Records:
# # # #
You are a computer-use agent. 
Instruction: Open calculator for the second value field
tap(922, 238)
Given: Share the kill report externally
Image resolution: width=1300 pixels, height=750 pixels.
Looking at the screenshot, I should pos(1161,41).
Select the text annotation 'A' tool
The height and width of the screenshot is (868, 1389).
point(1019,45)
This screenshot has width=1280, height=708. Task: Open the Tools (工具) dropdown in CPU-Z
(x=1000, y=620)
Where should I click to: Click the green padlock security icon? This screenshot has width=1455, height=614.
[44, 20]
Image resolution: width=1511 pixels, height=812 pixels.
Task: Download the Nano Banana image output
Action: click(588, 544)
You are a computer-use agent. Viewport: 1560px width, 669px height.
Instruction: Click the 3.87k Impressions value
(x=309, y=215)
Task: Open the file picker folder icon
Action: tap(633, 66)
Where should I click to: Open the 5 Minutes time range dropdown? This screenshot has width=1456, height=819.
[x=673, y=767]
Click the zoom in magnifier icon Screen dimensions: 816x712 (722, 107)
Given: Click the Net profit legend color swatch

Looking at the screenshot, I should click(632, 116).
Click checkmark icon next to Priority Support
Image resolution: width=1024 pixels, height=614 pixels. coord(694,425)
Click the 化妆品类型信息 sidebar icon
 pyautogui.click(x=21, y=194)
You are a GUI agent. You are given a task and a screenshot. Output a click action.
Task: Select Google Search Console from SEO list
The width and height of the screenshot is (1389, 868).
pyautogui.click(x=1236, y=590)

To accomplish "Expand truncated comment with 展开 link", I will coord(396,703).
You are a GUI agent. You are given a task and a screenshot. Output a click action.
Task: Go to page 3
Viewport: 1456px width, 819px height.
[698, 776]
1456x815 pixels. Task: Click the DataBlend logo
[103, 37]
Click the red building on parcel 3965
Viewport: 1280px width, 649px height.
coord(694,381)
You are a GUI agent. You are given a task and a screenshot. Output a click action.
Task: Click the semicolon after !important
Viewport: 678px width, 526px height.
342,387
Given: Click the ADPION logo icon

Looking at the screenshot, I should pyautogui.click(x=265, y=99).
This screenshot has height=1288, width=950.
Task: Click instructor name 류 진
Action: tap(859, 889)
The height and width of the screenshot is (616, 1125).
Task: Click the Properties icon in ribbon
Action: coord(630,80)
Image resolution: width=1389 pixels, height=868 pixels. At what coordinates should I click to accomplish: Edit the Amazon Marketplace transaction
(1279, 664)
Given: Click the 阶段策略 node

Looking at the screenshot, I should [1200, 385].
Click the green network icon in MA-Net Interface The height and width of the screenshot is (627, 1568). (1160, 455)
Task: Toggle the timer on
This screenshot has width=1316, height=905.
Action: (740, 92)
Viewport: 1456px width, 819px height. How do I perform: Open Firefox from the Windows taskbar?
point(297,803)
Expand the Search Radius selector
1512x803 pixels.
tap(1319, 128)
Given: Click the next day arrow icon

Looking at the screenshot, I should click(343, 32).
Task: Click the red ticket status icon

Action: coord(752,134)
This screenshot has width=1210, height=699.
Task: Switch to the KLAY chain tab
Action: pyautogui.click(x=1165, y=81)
# # # #
* Your objective:
Rewrite every line of the data above as a JSON list of strings, one string per line, skipping blank lines.

* Task answer:
[
  "You are a computer-use agent. ",
  "Instruction: Open calculator for the second value field",
  "tap(922, 238)",
  "Given: Share the kill report externally",
  "Image resolution: width=1300 pixels, height=750 pixels.",
  "Looking at the screenshot, I should pos(1161,41).",
  "Select the text annotation 'A' tool",
  "The height and width of the screenshot is (868, 1389).",
  "point(1019,45)",
  "This screenshot has width=1280, height=708. Task: Open the Tools (工具) dropdown in CPU-Z",
  "(x=1000, y=620)",
  "Where should I click to: Click the green padlock security icon? This screenshot has width=1455, height=614.",
  "[44, 20]",
  "Image resolution: width=1511 pixels, height=812 pixels.",
  "Task: Download the Nano Banana image output",
  "Action: click(588, 544)",
  "You are a computer-use agent. Viewport: 1560px width, 669px height.",
  "Instruction: Click the 3.87k Impressions value",
  "(x=309, y=215)",
  "Task: Open the file picker folder icon",
  "Action: tap(633, 66)",
  "Where should I click to: Open the 5 Minutes time range dropdown? This screenshot has width=1456, height=819.",
  "[x=673, y=767]",
  "Click the zoom in magnifier icon Screen dimensions: 816x712 (722, 107)",
  "Given: Click the Net profit legend color swatch",
  "Looking at the screenshot, I should click(632, 116).",
  "Click checkmark icon next to Priority Support",
  "Image resolution: width=1024 pixels, height=614 pixels. coord(694,425)",
  "Click the 化妆品类型信息 sidebar icon",
  " pyautogui.click(x=21, y=194)",
  "You are a GUI agent. You are given a task and a screenshot. Output a click action.",
  "Task: Select Google Search Console from SEO list",
  "The width and height of the screenshot is (1389, 868).",
  "pyautogui.click(x=1236, y=590)",
  "To accomplish \"Expand truncated comment with 展开 link\", I will coord(396,703).",
  "You are a GUI agent. You are given a task and a screenshot. Output a click action.",
  "Task: Go to page 3",
  "Viewport: 1456px width, 819px height.",
  "[698, 776]",
  "1456x815 pixels. Task: Click the DataBlend logo",
  "[103, 37]",
  "Click the red building on parcel 3965",
  "Viewport: 1280px width, 649px height.",
  "coord(694,381)",
  "You are a GUI agent. You are given a task and a screenshot. Output a click action.",
  "Task: Click the semicolon after !important",
  "Viewport: 678px width, 526px height.",
  "342,387",
  "Given: Click the ADPION logo icon",
  "Looking at the screenshot, I should pyautogui.click(x=265, y=99).",
  "This screenshot has height=1288, width=950.",
  "Task: Click instructor name 류 진",
  "Action: tap(859, 889)",
  "The height and width of the screenshot is (616, 1125).",
  "Task: Click the Properties icon in ribbon",
  "Action: coord(630,80)",
  "Image resolution: width=1389 pixels, height=868 pixels. At what coordinates should I click to accomplish: Edit the Amazon Marketplace transaction",
  "(1279, 664)",
  "Given: Click the 阶段策略 node",
  "Looking at the screenshot, I should [1200, 385].",
  "Click the green network icon in MA-Net Interface The height and width of the screenshot is (627, 1568). (1160, 455)",
  "Task: Toggle the timer on",
  "This screenshot has width=1316, height=905.",
  "Action: (740, 92)",
  "Viewport: 1456px width, 819px height. How do I perform: Open Firefox from the Windows taskbar?",
  "point(297,803)",
  "Expand the Search Radius selector",
  "1512x803 pixels.",
  "tap(1319, 128)",
  "Given: Click the next day arrow icon",
  "Looking at the screenshot, I should click(343, 32).",
  "Task: Click the red ticket status icon",
  "Action: coord(752,134)",
  "This screenshot has width=1210, height=699.",
  "Task: Switch to the KLAY chain tab",
  "Action: pyautogui.click(x=1165, y=81)"
]